Pain relief from treatment with EMLA in the ESWL procedure may be explained as follows except for the local anesthetic effect [38]: EMLA can function as a coupling medium, which reduces acoustic impedance when applied to skin, less reflection and absorption of energy occurs at the skin–cream interface, and thus pain is alleviated when shock waves are administered [15]. Furthermore, because the cavitation effect of shock waves induces tissue damage, EMLA, which is a viscous fluid, can inhibit development of cavitation and reduce pain during ESWL [39,40].

One study that compared the analgesic effect of oral diclofenac alone, EMLA alone, or a combination of these 2 drugs showed that the combination group achieved the best result [36]. The researchers found that the combination of EMLA and diclofenac could increase the stone-free rate with fewer complications or need for additional anesthesia.

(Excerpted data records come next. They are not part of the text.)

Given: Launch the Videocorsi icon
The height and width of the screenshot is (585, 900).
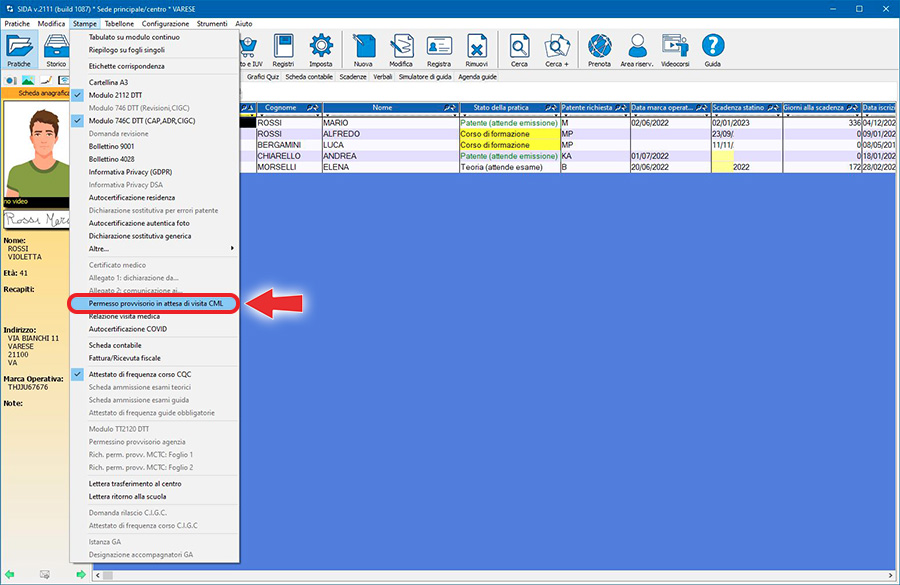Looking at the screenshot, I should pyautogui.click(x=676, y=50).
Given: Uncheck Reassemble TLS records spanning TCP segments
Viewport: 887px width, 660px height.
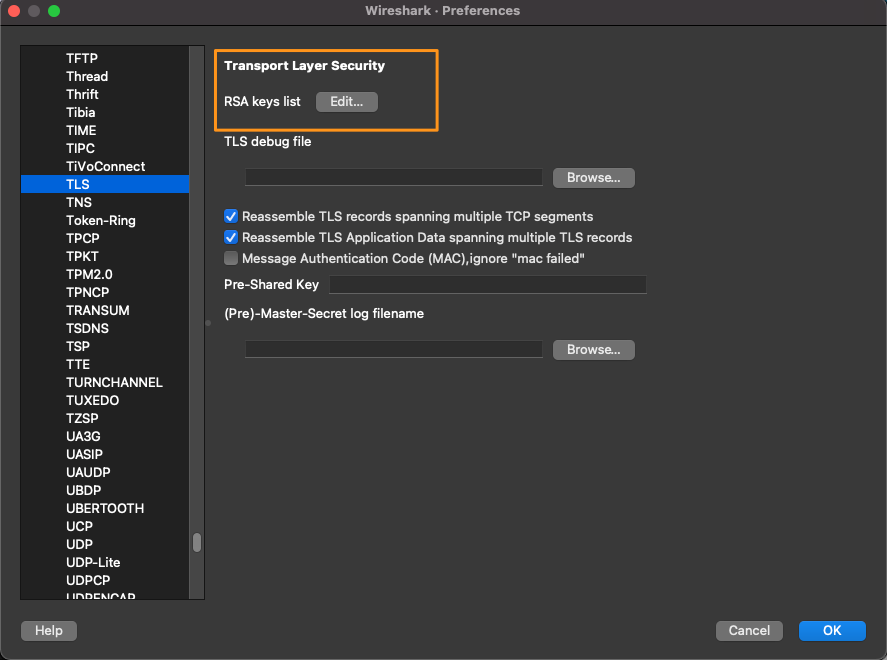Looking at the screenshot, I should (x=231, y=217).
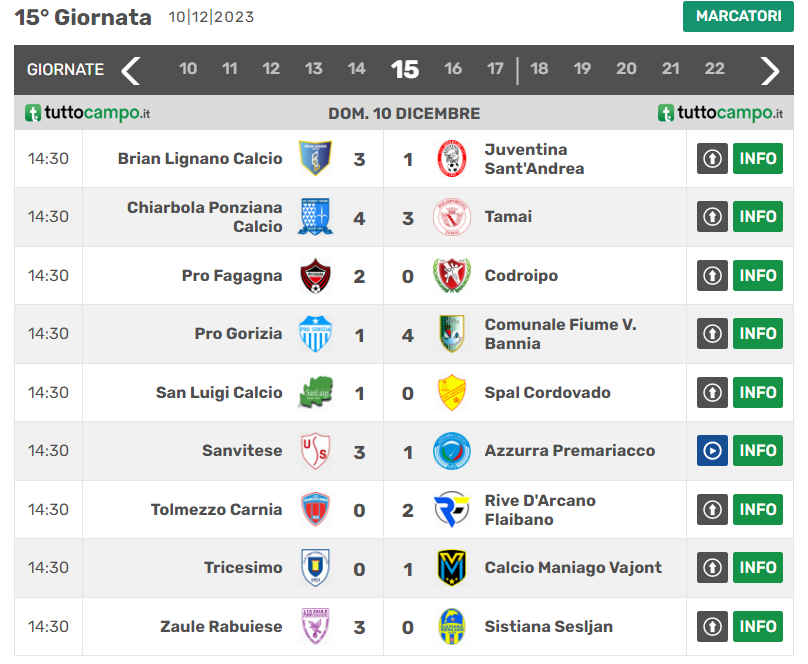Open Tolmezzo Carnia team link

click(216, 509)
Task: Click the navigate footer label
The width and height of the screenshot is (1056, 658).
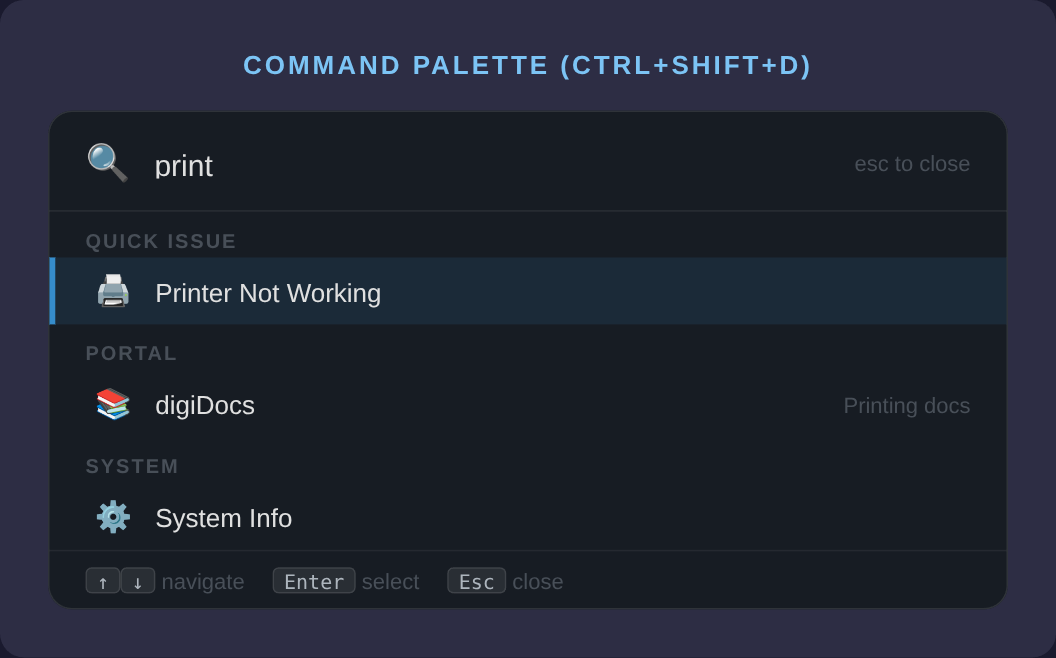Action: pyautogui.click(x=203, y=581)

However, no other studies have evaluated the analgesic effect of the combination of EMLA and other drugs. Further studies for evaluation of the effect of the combination of EMLA and other drugs on pain relief are warranted.

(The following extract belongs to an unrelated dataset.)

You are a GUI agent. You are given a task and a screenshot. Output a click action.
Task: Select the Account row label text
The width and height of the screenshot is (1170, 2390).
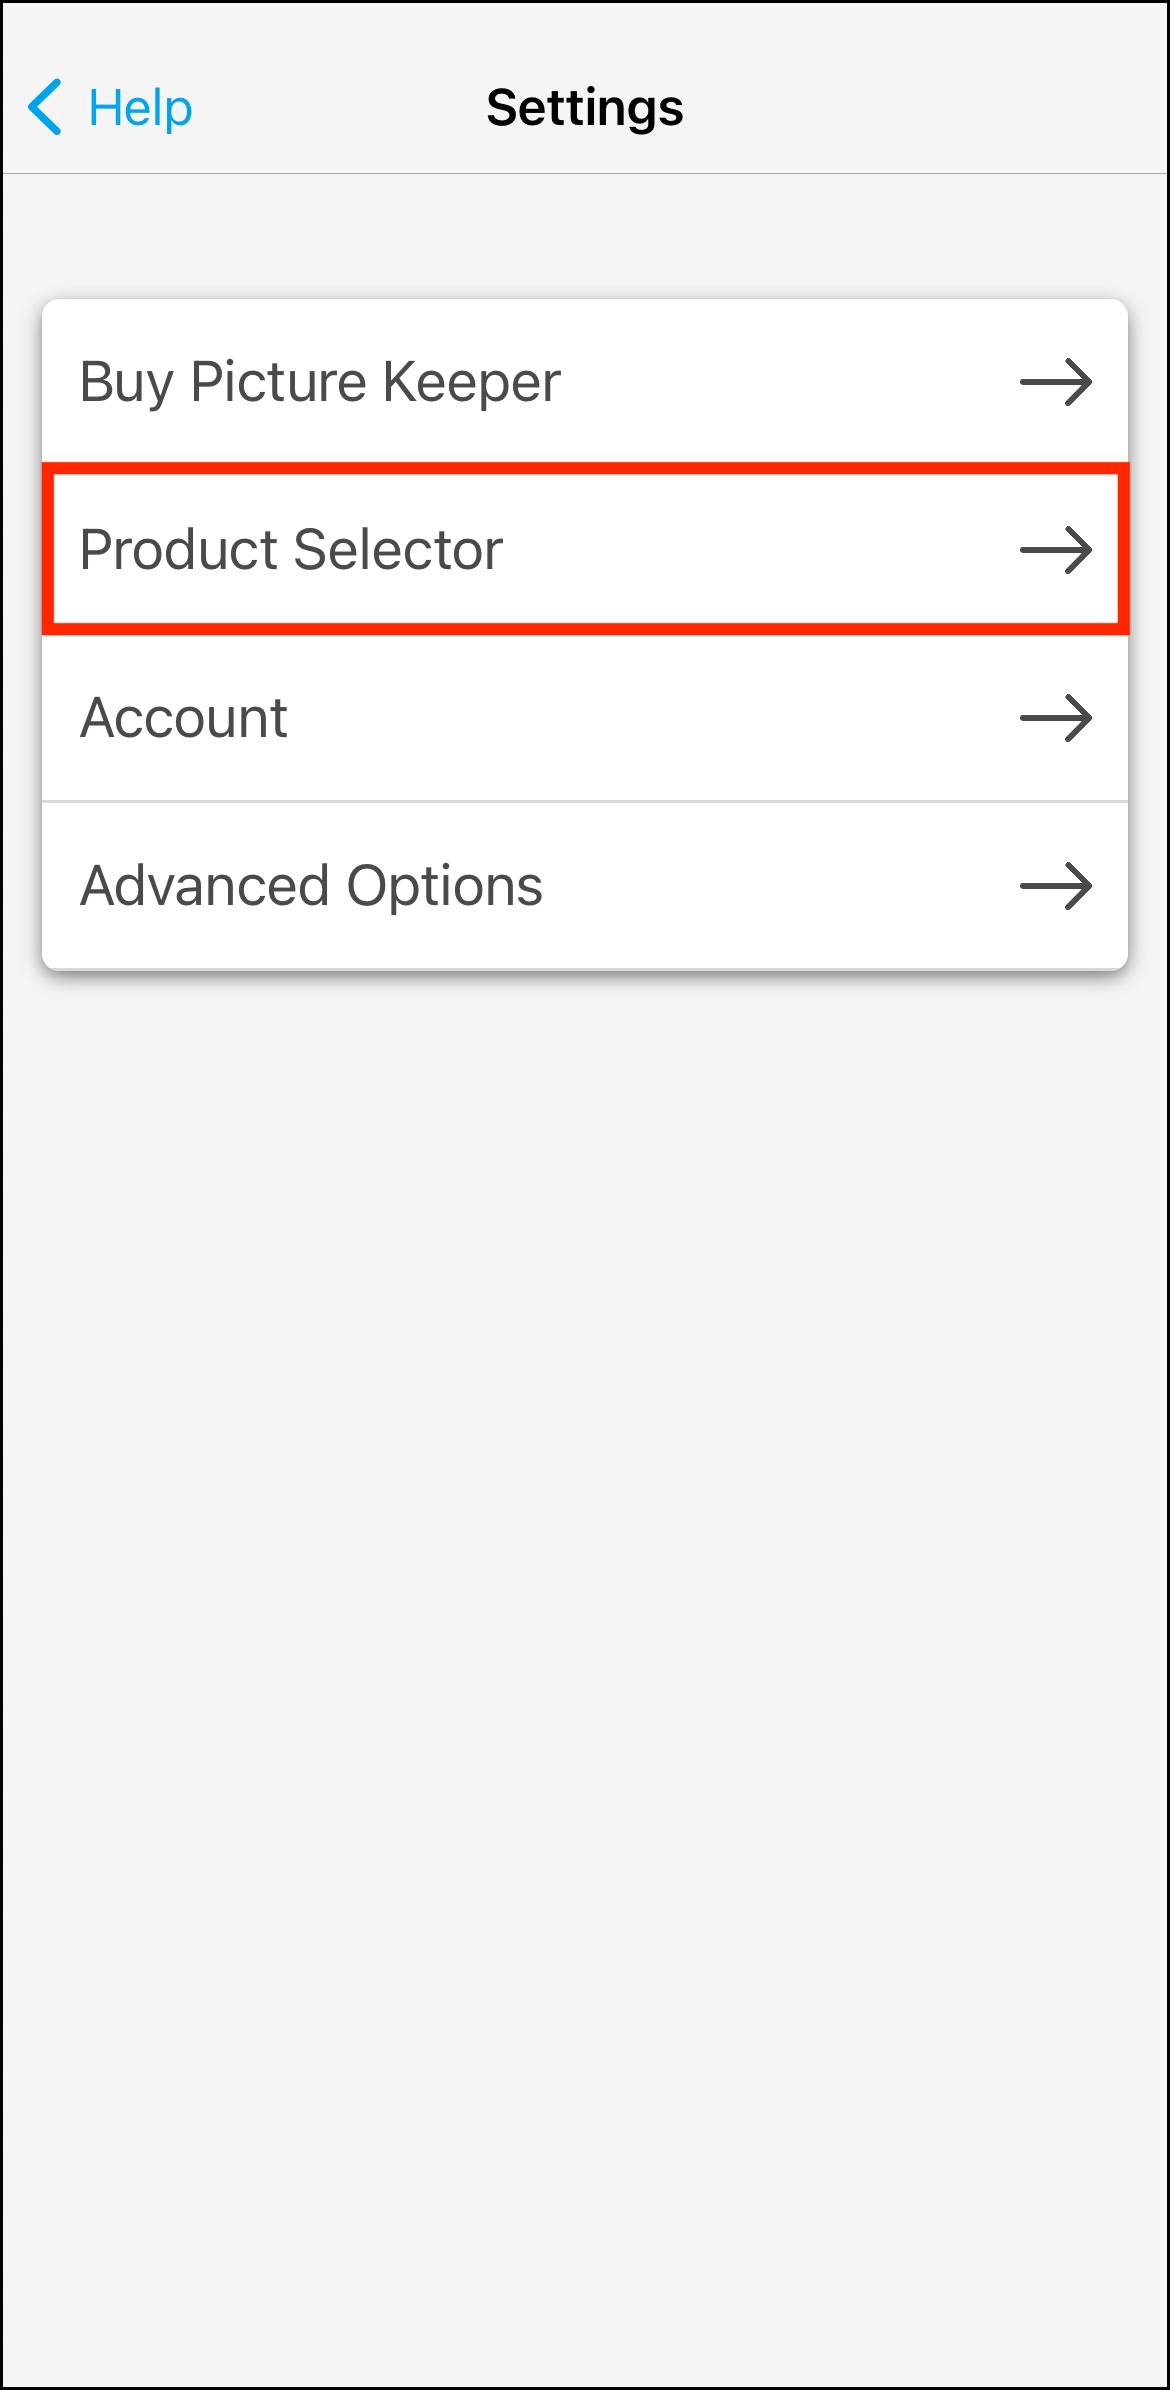click(x=184, y=717)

For more than 30 years, pain during the ESWL procedure has been an unsolved problem. Despite the relatively weak effect of EMLA on pain control, researches still regard EMLA as a good analgetic for use during the ESWL procedure because of its simple application method and good safety. EMLA is easy to apply to skin and does not require monitoring of vital signs. Regarding safety, unlike opioids and NSAIDs, which need to be consumed or injected, EMLA is applied cutaneously and is thus much safer. Our research showed EMLA could decrease the VAS score in ESWL, and recent studies in which ESWL was performed using third-generation lithotripsy have shown a more effective pain-relieving outcome by using EMLA than in earlier studies. For all of these reasons, use of EMLA is beneficial during ESWL. Our results suggest that, for patients without severe pain during the ESWL procedure but who still need pain control, EMLA is beneficial during ESWL, particularly when considering the adverse effects and extra IV procedure of opioids and NSAIDs.

Limitations

The main limitation of this study was the >20-year interval between the earliest article and the latest one, and during this period, different kinds of lithotripters, energy magnitudes, and numbers of shockwaves in ESWL have been used in the various studies. Among them, different generations of lithotripters were considered to be a key factor that may influence the results, so we did a subgroup analysis according to the different generations of lithotripsy, but we still detected no significant differences. The studies included in our analysis used different doses of EMLA applied to different sizes of skin areas, which may account for the higher heterogeneity observed. Under this condition, random-effects models were used to erase the impact of high heterogeneity on the results. Furthermore, the studies did not report enough data on the stone-free rate, so we could not analyze it. Additionally, the VAS score was our primary outcome, but this is a subjective scale that may have a relatively high risk of bias, but it is still considered the criterion standard for pain assessment. Since there were only 9 papers included in our meta-analysis, we did not evaluate publication bias.

Conclusions

EMLA can reduce pain during the ESWL procedure, and the effect of pain control is better when combined with other drugs or when third-generation lithotripsy is used. EMLA can also reduce the time required for the ESWL procedure. We recommend EMLA be used for patients without severe pain during the ESWL procedure but who still need pain control, and for those with contraindications of opioids and NSAIDs.